> **THE TASK**
What follows is a listing; give it again exactly, in its entirety.
━━━━━ LISTED ENTRIES
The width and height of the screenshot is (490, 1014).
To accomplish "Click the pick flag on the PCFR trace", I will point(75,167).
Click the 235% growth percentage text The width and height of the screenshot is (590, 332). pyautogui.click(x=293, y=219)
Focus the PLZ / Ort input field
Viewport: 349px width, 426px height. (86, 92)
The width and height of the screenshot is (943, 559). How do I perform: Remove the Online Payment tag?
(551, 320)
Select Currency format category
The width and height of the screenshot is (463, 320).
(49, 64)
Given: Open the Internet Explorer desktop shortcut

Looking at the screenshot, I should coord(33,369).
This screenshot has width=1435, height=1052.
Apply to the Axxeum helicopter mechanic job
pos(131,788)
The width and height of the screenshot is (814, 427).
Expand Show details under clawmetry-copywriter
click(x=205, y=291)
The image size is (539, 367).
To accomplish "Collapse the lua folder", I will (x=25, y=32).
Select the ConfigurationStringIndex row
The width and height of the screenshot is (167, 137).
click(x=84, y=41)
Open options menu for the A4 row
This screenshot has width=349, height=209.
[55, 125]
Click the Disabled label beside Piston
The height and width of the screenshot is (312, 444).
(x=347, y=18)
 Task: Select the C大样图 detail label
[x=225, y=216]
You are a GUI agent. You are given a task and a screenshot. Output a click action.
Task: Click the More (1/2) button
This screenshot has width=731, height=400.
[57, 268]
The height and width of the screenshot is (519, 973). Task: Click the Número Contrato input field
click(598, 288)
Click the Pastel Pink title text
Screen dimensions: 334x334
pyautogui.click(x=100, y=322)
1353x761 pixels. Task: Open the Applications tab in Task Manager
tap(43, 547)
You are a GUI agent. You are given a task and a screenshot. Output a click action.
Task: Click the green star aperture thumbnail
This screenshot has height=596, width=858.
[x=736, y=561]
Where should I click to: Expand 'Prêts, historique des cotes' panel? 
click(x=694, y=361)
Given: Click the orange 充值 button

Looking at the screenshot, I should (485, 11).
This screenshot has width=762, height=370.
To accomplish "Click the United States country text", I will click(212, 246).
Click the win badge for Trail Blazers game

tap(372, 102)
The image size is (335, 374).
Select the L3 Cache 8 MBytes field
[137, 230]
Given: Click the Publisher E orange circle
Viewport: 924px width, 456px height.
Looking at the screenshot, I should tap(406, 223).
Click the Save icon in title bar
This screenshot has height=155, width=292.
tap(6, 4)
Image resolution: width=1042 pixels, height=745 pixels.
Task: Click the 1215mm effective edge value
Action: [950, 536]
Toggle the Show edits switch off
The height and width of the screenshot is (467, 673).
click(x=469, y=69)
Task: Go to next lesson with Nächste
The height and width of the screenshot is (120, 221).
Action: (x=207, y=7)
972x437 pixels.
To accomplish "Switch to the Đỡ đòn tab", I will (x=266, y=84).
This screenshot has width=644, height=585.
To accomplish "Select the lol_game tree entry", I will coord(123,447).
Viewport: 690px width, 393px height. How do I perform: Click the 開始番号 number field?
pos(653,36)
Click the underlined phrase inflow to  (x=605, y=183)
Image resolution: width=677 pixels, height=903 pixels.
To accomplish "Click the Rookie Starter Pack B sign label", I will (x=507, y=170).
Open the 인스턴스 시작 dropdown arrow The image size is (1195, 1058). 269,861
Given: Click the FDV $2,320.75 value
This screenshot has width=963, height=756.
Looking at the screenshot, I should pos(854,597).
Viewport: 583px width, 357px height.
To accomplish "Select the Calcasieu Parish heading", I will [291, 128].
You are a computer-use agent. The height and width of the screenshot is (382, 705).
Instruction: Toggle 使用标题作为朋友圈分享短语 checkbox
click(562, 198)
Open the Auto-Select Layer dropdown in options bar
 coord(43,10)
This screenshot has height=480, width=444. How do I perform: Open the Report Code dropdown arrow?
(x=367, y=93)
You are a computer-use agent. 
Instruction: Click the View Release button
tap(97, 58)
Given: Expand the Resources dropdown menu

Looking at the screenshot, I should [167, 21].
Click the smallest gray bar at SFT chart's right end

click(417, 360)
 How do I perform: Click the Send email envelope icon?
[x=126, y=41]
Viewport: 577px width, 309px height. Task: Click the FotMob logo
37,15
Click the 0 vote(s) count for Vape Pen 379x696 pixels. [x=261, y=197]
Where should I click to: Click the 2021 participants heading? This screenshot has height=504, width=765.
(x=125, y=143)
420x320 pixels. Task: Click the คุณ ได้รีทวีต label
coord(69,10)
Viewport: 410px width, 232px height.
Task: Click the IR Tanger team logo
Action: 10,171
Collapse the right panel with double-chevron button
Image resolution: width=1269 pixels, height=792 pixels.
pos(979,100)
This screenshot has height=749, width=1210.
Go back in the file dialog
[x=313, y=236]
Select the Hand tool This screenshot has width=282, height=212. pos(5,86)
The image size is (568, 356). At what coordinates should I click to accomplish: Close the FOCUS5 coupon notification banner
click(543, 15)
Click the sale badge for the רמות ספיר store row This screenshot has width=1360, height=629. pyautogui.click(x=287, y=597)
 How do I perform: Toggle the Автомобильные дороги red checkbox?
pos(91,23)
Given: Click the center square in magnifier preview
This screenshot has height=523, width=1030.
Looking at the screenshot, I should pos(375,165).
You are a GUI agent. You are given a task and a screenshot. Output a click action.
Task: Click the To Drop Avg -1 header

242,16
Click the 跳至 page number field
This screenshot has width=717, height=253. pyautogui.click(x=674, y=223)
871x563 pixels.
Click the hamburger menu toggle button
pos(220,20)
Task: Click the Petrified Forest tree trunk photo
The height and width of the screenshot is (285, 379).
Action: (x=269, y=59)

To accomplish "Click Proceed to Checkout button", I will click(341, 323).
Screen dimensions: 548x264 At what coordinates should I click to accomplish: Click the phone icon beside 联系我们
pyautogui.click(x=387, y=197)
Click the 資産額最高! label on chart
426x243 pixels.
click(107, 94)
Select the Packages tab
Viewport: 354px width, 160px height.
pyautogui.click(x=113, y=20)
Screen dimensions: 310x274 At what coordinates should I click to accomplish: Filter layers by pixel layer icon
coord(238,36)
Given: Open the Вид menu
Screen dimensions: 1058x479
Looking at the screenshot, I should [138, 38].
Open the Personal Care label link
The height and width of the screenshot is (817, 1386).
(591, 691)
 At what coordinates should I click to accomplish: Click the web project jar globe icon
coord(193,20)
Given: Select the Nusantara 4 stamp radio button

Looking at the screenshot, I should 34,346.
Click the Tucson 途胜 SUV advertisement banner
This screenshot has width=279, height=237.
━━━━━━━━━━
> **ANSWER SECTION**
The width and height of the screenshot is (490, 1014).
To accomplish "Click the pick flag on the PCFR trace", I will point(75,167).
Click the 235% growth percentage text The width and height of the screenshot is (590, 332). pyautogui.click(x=293, y=219)
Focus the PLZ / Ort input field
Viewport: 349px width, 426px height. (86, 92)
The width and height of the screenshot is (943, 559). How do I perform: Remove the Online Payment tag?
(551, 320)
Select Currency format category
The width and height of the screenshot is (463, 320).
(49, 64)
Given: Open the Internet Explorer desktop shortcut

Looking at the screenshot, I should coord(33,369).
This screenshot has width=1435, height=1052.
Apply to the Axxeum helicopter mechanic job
pos(131,788)
The width and height of the screenshot is (814, 427).
Expand Show details under clawmetry-copywriter
click(x=205, y=291)
The image size is (539, 367).
To accomplish "Collapse the lua folder", I will (x=25, y=32).
Select the ConfigurationStringIndex row
The width and height of the screenshot is (167, 137).
click(x=84, y=41)
Open options menu for the A4 row
This screenshot has width=349, height=209.
[55, 125]
Click the Disabled label beside Piston
The height and width of the screenshot is (312, 444).
(x=347, y=18)
 Task: Select the C大样图 detail label
[x=225, y=216]
You are a GUI agent. You are given a task and a screenshot. Output a click action.
Task: Click the More (1/2) button
This screenshot has width=731, height=400.
[57, 268]
The height and width of the screenshot is (519, 973). Task: Click the Número Contrato input field
click(598, 288)
Click the Pastel Pink title text
Screen dimensions: 334x334
pyautogui.click(x=100, y=322)
1353x761 pixels. Task: Open the Applications tab in Task Manager
tap(43, 547)
You are a GUI agent. You are given a task and a screenshot. Output a click action.
Task: Click the green star aperture thumbnail
This screenshot has height=596, width=858.
[x=736, y=561]
Where should I click to: Expand 'Prêts, historique des cotes' panel? 
click(x=694, y=361)
Given: Click the orange 充值 button

Looking at the screenshot, I should (485, 11).
This screenshot has width=762, height=370.
To accomplish "Click the United States country text", I will click(212, 246).
Click the win badge for Trail Blazers game

tap(372, 102)
The image size is (335, 374).
Select the L3 Cache 8 MBytes field
[137, 230]
Given: Click the Publisher E orange circle
Viewport: 924px width, 456px height.
Looking at the screenshot, I should tap(406, 223).
Click the Save icon in title bar
This screenshot has height=155, width=292.
tap(6, 4)
Image resolution: width=1042 pixels, height=745 pixels.
Task: Click the 1215mm effective edge value
Action: [950, 536]
Toggle the Show edits switch off
The height and width of the screenshot is (467, 673).
click(x=469, y=69)
Task: Go to next lesson with Nächste
The height and width of the screenshot is (120, 221).
Action: (x=207, y=7)
972x437 pixels.
To accomplish "Switch to the Đỡ đòn tab", I will (x=266, y=84).
This screenshot has width=644, height=585.
To accomplish "Select the lol_game tree entry", I will coord(123,447).
Viewport: 690px width, 393px height. How do I perform: Click the 開始番号 number field?
pos(653,36)
Click the underlined phrase inflow to  (x=605, y=183)
Image resolution: width=677 pixels, height=903 pixels.
To accomplish "Click the Rookie Starter Pack B sign label", I will (x=507, y=170).
Open the 인스턴스 시작 dropdown arrow The image size is (1195, 1058). 269,861
Given: Click the FDV $2,320.75 value
This screenshot has width=963, height=756.
Looking at the screenshot, I should pos(854,597).
Viewport: 583px width, 357px height.
To accomplish "Select the Calcasieu Parish heading", I will [291, 128].
You are a computer-use agent. The height and width of the screenshot is (382, 705).
Instruction: Toggle 使用标题作为朋友圈分享短语 checkbox
click(562, 198)
Open the Auto-Select Layer dropdown in options bar
 coord(43,10)
This screenshot has height=480, width=444. How do I perform: Open the Report Code dropdown arrow?
(x=367, y=93)
You are a computer-use agent. 
Instruction: Click the View Release button
tap(97, 58)
Given: Expand the Resources dropdown menu

Looking at the screenshot, I should [167, 21].
Click the smallest gray bar at SFT chart's right end

click(417, 360)
 How do I perform: Click the Send email envelope icon?
[x=126, y=41]
Viewport: 577px width, 309px height. Task: Click the FotMob logo
37,15
Click the 0 vote(s) count for Vape Pen 379x696 pixels. [x=261, y=197]
Where should I click to: Click the 2021 participants heading? This screenshot has height=504, width=765.
(x=125, y=143)
420x320 pixels. Task: Click the คุณ ได้รีทวีต label
coord(69,10)
Viewport: 410px width, 232px height.
Task: Click the IR Tanger team logo
Action: 10,171
Collapse the right panel with double-chevron button
Image resolution: width=1269 pixels, height=792 pixels.
pos(979,100)
This screenshot has height=749, width=1210.
Go back in the file dialog
[x=313, y=236]
Select the Hand tool This screenshot has width=282, height=212. pos(5,86)
The image size is (568, 356). At what coordinates should I click to accomplish: Close the FOCUS5 coupon notification banner
click(543, 15)
Click the sale badge for the רמות ספיר store row This screenshot has width=1360, height=629. pyautogui.click(x=287, y=597)
 How do I perform: Toggle the Автомобильные дороги red checkbox?
pos(91,23)
Given: Click the center square in magnifier preview
This screenshot has height=523, width=1030.
Looking at the screenshot, I should pos(375,165).
You are a GUI agent. You are given a task and a screenshot. Output a click action.
Task: Click the To Drop Avg -1 header

242,16
Click the 跳至 page number field
This screenshot has width=717, height=253. pyautogui.click(x=674, y=223)
871x563 pixels.
Click the hamburger menu toggle button
pos(220,20)
Task: Click the Petrified Forest tree trunk photo
The height and width of the screenshot is (285, 379).
Action: (x=269, y=59)

To accomplish "Click Proceed to Checkout button", I will click(341, 323).
Screen dimensions: 548x264 At what coordinates should I click to accomplish: Click the phone icon beside 联系我们
pyautogui.click(x=387, y=197)
Click the 資産額最高! label on chart
426x243 pixels.
click(107, 94)
Select the Packages tab
Viewport: 354px width, 160px height.
pyautogui.click(x=113, y=20)
Screen dimensions: 310x274 At what coordinates should I click to accomplish: Filter layers by pixel layer icon
coord(238,36)
Given: Open the Вид menu
Screen dimensions: 1058x479
Looking at the screenshot, I should [138, 38].
Open the Personal Care label link
The height and width of the screenshot is (817, 1386).
(591, 691)
 At what coordinates should I click to accomplish: Click the web project jar globe icon
coord(193,20)
Given: Select the Nusantara 4 stamp radio button

Looking at the screenshot, I should 34,346.
Click the Tucson 途胜 SUV advertisement banner
This screenshot has width=279, height=237.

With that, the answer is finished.